India has tightened rules governing foreign funding for non-governmental organizations, requiring them to specify how overseas money will be used, where they will operate, and comply with stricter disclosure requirements.
The amended Foreign Contribution (Regulation) Act rules were issued this week, adding new layers of oversight for thousands of registered groups.
What do the new FCRA rules require NGOs to do?
NGOs applying for FCRA registration must now select their activities from an approved government list covering education, health, culture, religion, economic development and social welfare, and declare which geographic areas they will work in.

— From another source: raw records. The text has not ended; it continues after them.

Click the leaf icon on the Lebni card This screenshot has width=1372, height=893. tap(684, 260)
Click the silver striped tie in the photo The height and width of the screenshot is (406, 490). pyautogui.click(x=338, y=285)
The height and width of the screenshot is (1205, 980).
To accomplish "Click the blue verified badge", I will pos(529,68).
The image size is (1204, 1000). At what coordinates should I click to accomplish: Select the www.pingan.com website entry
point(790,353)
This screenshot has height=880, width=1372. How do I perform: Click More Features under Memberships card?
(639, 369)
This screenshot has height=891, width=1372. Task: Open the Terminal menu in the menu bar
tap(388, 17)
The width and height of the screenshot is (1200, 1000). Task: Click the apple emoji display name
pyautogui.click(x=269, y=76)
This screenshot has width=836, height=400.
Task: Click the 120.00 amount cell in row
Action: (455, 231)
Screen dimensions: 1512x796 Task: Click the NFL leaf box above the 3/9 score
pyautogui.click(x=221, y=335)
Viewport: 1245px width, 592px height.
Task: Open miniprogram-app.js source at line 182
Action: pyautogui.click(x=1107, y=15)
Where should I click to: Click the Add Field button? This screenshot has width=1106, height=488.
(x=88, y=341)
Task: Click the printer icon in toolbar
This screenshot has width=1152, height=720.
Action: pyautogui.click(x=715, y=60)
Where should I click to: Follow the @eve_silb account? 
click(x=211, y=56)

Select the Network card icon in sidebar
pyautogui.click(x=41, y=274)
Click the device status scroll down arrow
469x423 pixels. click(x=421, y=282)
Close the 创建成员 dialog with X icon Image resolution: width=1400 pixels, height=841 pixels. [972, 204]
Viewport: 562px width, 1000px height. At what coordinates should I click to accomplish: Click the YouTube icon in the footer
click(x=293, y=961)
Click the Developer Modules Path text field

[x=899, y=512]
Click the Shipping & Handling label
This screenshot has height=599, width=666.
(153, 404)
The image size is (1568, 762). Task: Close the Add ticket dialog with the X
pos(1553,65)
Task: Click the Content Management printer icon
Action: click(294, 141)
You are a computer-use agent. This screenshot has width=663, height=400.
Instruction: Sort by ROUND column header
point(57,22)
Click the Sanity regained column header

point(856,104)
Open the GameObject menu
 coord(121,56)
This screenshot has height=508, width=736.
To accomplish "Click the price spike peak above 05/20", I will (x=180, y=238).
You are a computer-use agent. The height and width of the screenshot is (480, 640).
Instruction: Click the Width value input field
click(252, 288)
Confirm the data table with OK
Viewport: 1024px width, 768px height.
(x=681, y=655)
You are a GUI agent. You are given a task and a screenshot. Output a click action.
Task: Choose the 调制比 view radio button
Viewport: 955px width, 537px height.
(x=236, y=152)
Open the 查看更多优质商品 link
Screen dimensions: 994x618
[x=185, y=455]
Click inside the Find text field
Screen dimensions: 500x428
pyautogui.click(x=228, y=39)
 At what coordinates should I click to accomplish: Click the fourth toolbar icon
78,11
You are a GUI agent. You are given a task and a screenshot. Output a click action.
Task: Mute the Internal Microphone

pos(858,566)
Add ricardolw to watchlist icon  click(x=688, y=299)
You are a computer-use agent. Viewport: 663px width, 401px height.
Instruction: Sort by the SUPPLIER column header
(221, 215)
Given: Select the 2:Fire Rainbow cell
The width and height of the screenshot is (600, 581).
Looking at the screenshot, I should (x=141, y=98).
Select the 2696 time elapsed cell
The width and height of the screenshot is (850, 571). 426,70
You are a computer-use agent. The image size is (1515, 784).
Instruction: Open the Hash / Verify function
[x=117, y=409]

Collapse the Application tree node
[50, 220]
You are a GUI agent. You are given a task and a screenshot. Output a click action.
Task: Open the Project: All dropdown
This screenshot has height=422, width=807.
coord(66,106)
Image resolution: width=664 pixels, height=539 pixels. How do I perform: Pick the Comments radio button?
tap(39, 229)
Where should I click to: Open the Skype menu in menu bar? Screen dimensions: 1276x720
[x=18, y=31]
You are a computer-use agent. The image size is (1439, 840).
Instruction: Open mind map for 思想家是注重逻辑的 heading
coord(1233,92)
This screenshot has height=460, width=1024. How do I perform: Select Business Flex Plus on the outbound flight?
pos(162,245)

They must provide more detailed disclosures on their websites and social media accounts. Annual filings must include expanded activity reports and project-level breakdowns of how foreign funds are spent.
Which organizations are barred under the updated FCRA framework?
Organizations that have foreign nationals as key functionaries will generally be ineligible to receive foreign funds under the new rules. The government also introduced a fresh bill in parliament this week, seeking to strengthen oversight and expand disclosure requirements further.
Critics say tightening compliance norms has made it progressively harder for foreign-funded groups to operate in India.
How has India's foreign funding policy changed since 2014?
Since Prime Minister Narendra Modi's government took office in 2014, thousands of non-profit groups have been suspended or barred from receiving foreign funding, with some accused of using the money for "anti-national activities."
A major 2020 FCRA amendment banned the transfer of foreign funds between NGOs and cut the administrative expense limit from 50 percent to 20 percent. The latest rules continue that pattern of incremental tightening of the FCRA framework.